TASK ITEM: Down to the final character, output the records below as they stand.

RECORDS FOR PROCESSING:
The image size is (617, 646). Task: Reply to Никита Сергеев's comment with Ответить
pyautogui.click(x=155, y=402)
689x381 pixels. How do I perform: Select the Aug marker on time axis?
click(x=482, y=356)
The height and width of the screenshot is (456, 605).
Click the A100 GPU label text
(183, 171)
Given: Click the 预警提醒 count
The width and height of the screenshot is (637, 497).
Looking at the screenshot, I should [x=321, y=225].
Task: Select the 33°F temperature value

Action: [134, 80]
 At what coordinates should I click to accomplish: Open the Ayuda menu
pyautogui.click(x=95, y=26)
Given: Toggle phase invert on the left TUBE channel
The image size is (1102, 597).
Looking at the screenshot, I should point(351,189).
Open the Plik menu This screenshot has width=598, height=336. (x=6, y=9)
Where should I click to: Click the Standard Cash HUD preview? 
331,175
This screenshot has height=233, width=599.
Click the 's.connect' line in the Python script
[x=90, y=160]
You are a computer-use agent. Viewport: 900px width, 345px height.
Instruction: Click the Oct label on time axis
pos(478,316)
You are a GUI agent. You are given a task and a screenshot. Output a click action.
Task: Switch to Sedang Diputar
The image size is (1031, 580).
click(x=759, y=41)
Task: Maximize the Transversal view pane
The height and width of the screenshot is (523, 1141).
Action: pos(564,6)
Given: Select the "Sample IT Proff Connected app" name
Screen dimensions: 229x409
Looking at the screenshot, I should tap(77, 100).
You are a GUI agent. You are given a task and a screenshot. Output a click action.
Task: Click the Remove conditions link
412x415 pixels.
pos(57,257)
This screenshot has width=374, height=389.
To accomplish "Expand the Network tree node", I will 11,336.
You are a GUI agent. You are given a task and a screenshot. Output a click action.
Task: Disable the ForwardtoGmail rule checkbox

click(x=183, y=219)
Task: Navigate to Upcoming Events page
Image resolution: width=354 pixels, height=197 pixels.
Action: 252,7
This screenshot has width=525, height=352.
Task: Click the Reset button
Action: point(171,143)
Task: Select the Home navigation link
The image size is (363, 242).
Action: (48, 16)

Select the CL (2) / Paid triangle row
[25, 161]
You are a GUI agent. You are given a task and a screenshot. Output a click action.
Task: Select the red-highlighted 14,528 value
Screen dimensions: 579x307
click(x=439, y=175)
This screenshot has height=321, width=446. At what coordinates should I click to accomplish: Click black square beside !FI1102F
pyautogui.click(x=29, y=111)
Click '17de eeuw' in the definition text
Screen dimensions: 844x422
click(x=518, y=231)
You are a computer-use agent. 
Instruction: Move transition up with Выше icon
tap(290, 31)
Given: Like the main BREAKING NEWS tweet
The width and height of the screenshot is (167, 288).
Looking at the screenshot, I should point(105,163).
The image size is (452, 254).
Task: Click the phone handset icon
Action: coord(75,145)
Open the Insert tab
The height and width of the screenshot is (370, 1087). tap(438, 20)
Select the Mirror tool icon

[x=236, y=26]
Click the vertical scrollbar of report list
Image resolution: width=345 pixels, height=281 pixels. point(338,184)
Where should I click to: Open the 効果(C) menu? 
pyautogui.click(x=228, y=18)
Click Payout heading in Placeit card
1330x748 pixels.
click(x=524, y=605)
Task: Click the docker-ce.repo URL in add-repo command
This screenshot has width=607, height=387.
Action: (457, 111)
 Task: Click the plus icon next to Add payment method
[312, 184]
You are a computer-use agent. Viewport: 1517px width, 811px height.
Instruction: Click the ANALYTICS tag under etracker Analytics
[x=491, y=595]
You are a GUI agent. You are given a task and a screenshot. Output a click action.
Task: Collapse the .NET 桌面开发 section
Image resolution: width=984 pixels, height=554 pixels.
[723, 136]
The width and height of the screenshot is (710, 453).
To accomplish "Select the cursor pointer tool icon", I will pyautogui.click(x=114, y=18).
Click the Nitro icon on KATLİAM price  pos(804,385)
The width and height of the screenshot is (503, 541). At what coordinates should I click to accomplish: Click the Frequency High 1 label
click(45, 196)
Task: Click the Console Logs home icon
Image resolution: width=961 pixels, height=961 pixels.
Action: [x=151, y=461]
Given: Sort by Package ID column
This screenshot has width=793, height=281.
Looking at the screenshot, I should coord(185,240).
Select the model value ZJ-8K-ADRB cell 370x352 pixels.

ANSWER BELOW:
The image size is (617, 646). Task: Reply to Никита Сергеев's comment with Ответить
pyautogui.click(x=155, y=402)
689x381 pixels. How do I perform: Select the Aug marker on time axis?
click(x=482, y=356)
The height and width of the screenshot is (456, 605).
Click the A100 GPU label text
(183, 171)
Given: Click the 预警提醒 count
The width and height of the screenshot is (637, 497).
Looking at the screenshot, I should [x=321, y=225].
Task: Select the 33°F temperature value

Action: [134, 80]
 At what coordinates should I click to accomplish: Open the Ayuda menu
pyautogui.click(x=95, y=26)
Given: Toggle phase invert on the left TUBE channel
The image size is (1102, 597).
Looking at the screenshot, I should point(351,189).
Open the Plik menu This screenshot has width=598, height=336. (x=6, y=9)
Where should I click to: Click the Standard Cash HUD preview? 
331,175
This screenshot has height=233, width=599.
Click the 's.connect' line in the Python script
[x=90, y=160]
You are a computer-use agent. Viewport: 900px width, 345px height.
Instruction: Click the Oct label on time axis
pos(478,316)
You are a GUI agent. You are given a task and a screenshot. Output a click action.
Task: Switch to Sedang Diputar
The image size is (1031, 580).
click(x=759, y=41)
Task: Maximize the Transversal view pane
The height and width of the screenshot is (523, 1141).
Action: pos(564,6)
Given: Select the "Sample IT Proff Connected app" name
Screen dimensions: 229x409
Looking at the screenshot, I should tap(77, 100).
You are a GUI agent. You are given a task and a screenshot. Output a click action.
Task: Click the Remove conditions link
412x415 pixels.
pos(57,257)
This screenshot has width=374, height=389.
To accomplish "Expand the Network tree node", I will 11,336.
You are a GUI agent. You are given a task and a screenshot. Output a click action.
Task: Disable the ForwardtoGmail rule checkbox

click(x=183, y=219)
Task: Navigate to Upcoming Events page
Image resolution: width=354 pixels, height=197 pixels.
Action: 252,7
This screenshot has width=525, height=352.
Task: Click the Reset button
Action: point(171,143)
Task: Select the Home navigation link
The image size is (363, 242).
Action: (48, 16)

Select the CL (2) / Paid triangle row
[25, 161]
You are a GUI agent. You are given a task and a screenshot. Output a click action.
Task: Select the red-highlighted 14,528 value
Screen dimensions: 579x307
click(x=439, y=175)
This screenshot has height=321, width=446. At what coordinates should I click to accomplish: Click black square beside !FI1102F
pyautogui.click(x=29, y=111)
Click '17de eeuw' in the definition text
Screen dimensions: 844x422
click(x=518, y=231)
You are a computer-use agent. 
Instruction: Move transition up with Выше icon
tap(290, 31)
Given: Like the main BREAKING NEWS tweet
The width and height of the screenshot is (167, 288).
Looking at the screenshot, I should point(105,163).
The image size is (452, 254).
Task: Click the phone handset icon
Action: coord(75,145)
Open the Insert tab
The height and width of the screenshot is (370, 1087). tap(438, 20)
Select the Mirror tool icon

[x=236, y=26]
Click the vertical scrollbar of report list
Image resolution: width=345 pixels, height=281 pixels. point(338,184)
Where should I click to: Open the 効果(C) menu? 
pyautogui.click(x=228, y=18)
Click Payout heading in Placeit card
1330x748 pixels.
click(x=524, y=605)
Task: Click the docker-ce.repo URL in add-repo command
This screenshot has width=607, height=387.
Action: (457, 111)
 Task: Click the plus icon next to Add payment method
[312, 184]
You are a computer-use agent. Viewport: 1517px width, 811px height.
Instruction: Click the ANALYTICS tag under etracker Analytics
[x=491, y=595]
You are a GUI agent. You are given a task and a screenshot. Output a click action.
Task: Collapse the .NET 桌面开发 section
Image resolution: width=984 pixels, height=554 pixels.
[723, 136]
The width and height of the screenshot is (710, 453).
To accomplish "Select the cursor pointer tool icon", I will pyautogui.click(x=114, y=18).
Click the Nitro icon on KATLİAM price  pos(804,385)
The width and height of the screenshot is (503, 541). At what coordinates should I click to accomplish: Click the Frequency High 1 label
click(45, 196)
Task: Click the Console Logs home icon
Image resolution: width=961 pixels, height=961 pixels.
Action: [x=151, y=461]
Given: Sort by Package ID column
This screenshot has width=793, height=281.
Looking at the screenshot, I should coord(185,240).
Select the model value ZJ-8K-ADRB cell 370x352 pixels.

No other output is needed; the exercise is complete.